Strive raises $225 million in a complete restructuring of its capital and accumulation system, while also acquiring 334 Bitcoins to expand its corporate treasury.
Strive closed its Variable Rate Series A Perpetual Preferred Stock (SATA) offering, generating $225 million in proceeds and with demand estimated to have exceeded $600 million. The company underwent internal restructuring, establishing a new balance sheet and shifting its focus from debt to equity.
With the purchase of nearly 334 Bitcoins, Strive became one of the top 10 companies with the largest BTC holdings. Additionally, Strive decided to pay down approximately 92% of its debt, which it had accumulated since acquiring Semler Scientific.
Reports indicated that $110 million was used to pay down notes and repay secured obligations. The company also repaid a $20 million loan to Coinbase.

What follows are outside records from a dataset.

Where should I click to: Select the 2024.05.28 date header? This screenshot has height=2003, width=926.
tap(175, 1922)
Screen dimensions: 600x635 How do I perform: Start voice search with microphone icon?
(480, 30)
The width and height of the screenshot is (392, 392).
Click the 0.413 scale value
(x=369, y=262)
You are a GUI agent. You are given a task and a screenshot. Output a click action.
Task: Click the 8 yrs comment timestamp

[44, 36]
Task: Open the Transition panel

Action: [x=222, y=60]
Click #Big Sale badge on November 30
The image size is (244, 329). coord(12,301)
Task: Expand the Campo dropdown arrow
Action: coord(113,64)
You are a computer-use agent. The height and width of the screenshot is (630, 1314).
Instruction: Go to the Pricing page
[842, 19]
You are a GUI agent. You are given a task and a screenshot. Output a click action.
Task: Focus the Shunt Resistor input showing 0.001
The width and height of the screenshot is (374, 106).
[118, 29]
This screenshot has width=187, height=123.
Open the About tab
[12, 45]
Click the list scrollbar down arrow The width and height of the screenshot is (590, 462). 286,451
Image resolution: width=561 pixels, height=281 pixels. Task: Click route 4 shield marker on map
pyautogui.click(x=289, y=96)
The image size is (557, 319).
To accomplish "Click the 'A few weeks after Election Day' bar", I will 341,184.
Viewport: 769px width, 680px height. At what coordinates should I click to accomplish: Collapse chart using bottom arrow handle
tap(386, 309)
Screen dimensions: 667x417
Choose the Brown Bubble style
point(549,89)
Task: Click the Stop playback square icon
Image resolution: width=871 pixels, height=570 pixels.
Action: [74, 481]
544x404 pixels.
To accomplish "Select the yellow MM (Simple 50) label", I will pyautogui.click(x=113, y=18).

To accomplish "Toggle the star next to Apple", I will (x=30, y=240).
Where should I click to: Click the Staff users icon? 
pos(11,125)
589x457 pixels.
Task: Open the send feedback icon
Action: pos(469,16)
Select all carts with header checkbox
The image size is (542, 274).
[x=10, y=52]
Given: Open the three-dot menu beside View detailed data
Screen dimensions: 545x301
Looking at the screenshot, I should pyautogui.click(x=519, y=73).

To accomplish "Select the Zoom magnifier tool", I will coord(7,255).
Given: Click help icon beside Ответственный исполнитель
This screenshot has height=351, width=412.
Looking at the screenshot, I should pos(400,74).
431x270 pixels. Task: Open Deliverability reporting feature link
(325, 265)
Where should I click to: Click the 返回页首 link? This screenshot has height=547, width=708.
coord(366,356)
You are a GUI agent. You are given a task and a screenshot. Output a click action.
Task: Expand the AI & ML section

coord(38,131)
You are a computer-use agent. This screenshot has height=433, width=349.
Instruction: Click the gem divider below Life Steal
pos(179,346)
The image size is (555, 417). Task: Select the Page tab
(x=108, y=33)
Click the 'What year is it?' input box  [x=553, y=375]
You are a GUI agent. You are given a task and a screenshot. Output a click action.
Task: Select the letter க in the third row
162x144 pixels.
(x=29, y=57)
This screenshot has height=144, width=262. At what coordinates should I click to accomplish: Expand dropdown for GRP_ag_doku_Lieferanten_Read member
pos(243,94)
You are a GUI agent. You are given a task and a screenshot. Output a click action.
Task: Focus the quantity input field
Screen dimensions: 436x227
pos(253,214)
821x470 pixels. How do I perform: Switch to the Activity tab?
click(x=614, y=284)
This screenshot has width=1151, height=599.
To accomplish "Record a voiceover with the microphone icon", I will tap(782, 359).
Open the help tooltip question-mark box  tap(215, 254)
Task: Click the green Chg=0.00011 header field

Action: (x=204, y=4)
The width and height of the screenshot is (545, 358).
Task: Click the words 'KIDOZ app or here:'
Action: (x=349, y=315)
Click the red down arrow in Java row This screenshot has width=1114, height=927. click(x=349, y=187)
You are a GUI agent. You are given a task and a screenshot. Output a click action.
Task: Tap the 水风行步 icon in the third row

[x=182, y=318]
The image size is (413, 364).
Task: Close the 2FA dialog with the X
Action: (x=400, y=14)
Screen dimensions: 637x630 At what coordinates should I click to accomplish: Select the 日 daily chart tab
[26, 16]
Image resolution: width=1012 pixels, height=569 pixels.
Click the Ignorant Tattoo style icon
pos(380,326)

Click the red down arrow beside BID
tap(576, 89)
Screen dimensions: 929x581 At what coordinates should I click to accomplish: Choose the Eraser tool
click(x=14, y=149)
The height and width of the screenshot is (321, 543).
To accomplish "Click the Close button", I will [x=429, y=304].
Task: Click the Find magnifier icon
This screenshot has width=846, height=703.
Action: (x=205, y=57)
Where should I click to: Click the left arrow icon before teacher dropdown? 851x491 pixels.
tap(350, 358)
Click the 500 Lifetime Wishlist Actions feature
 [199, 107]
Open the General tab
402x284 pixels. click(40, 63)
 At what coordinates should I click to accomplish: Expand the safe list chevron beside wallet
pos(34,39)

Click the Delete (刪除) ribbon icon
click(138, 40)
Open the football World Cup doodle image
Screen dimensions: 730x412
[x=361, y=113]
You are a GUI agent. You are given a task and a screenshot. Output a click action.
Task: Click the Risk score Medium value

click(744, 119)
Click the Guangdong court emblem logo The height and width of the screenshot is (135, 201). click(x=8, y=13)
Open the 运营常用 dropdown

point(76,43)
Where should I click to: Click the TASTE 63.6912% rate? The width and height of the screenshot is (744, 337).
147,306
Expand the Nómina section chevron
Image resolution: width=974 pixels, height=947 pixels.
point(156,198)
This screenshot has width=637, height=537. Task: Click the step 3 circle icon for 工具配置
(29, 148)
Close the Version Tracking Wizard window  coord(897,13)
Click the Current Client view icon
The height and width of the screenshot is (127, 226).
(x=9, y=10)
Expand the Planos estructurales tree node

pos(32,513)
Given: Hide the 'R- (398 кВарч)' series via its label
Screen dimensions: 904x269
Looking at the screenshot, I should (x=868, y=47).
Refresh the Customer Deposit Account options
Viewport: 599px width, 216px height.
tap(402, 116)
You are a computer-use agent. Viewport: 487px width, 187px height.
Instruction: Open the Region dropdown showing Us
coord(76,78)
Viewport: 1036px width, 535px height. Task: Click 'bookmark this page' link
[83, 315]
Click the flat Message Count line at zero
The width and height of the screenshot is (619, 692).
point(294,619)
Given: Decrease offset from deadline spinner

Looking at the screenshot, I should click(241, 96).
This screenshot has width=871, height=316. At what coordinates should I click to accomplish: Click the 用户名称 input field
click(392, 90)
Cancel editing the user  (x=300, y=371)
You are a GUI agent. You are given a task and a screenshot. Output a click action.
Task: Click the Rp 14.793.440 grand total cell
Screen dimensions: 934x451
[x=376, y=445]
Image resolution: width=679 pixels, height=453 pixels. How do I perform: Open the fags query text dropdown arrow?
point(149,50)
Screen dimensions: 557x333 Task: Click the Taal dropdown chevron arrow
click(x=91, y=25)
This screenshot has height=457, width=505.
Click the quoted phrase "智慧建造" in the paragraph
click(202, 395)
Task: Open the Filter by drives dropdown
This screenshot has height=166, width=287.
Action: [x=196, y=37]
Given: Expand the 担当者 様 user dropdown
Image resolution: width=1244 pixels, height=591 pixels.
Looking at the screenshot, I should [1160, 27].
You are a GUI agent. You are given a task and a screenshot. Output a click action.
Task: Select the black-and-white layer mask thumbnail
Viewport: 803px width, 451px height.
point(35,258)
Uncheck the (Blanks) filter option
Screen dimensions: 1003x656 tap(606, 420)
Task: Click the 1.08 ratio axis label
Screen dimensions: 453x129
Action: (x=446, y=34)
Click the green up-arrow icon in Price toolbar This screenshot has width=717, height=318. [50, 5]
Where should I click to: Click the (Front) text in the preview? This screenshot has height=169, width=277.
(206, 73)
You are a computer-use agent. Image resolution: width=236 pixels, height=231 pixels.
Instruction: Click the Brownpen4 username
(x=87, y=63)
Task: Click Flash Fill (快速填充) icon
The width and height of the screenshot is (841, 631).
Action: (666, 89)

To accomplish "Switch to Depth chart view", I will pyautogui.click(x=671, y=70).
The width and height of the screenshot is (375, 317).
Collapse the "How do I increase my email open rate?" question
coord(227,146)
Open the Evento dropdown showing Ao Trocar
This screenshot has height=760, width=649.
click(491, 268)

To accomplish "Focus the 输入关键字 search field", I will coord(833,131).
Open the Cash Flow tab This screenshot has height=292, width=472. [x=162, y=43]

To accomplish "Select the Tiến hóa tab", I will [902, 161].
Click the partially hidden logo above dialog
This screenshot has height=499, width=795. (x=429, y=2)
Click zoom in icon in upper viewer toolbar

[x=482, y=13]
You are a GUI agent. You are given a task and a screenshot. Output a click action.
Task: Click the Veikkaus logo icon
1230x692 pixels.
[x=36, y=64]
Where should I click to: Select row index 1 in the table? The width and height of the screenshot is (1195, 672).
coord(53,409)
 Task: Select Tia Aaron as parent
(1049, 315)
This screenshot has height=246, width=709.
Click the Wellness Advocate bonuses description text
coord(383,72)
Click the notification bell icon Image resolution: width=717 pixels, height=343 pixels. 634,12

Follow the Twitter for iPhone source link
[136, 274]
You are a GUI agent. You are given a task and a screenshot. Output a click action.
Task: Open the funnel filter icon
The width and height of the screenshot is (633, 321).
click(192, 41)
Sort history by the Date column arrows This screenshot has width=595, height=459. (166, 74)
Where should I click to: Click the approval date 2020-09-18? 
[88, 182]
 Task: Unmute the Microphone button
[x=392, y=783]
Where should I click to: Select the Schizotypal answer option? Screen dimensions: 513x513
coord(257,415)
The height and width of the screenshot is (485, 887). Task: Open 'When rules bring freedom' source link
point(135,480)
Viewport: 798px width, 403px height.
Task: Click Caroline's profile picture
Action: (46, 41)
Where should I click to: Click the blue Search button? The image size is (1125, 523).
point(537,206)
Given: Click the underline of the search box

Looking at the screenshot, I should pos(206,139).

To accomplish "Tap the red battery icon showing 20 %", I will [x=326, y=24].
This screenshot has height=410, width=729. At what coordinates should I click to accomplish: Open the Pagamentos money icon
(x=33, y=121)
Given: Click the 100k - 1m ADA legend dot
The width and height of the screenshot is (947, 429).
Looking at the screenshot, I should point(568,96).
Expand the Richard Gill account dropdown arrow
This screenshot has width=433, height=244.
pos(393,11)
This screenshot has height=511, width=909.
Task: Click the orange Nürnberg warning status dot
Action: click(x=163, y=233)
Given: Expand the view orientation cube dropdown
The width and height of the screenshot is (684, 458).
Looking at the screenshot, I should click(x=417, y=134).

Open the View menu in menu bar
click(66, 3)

In conjunction with the capital placement, Strive purchased 333.89 BTC at an average price of $89,851, raising its treasury to 13,131.82 BTC valued at over $1.1 billion.
Strive’s Bitcoin holdings and the market reaction
Despite the successful funding round, Strive’s common stock (ASST) fell 2.23%, averaging down to $0.80, underscoring investor sensitivity to equity dilution, execution risk, and Bitcoin price volatility. The company said it expects to repay the remaining $10 million of Semler’s debt by April of this year.
Investors and compliance teams will be closely monitoring two outcomes: the performance of and investor appetite for the SATA preferred stock over the coming months, and the impact of a materially larger, unencumbered Bitcoin treasury on Strive’s liquidity profile and risk metrics.
The April 2026 repayment commitment and the continued trading of the SATA will serve as practical tests of the firm’s long-duration preferred stock funding approach and its alignment with a Bitcoin accumulation thesis.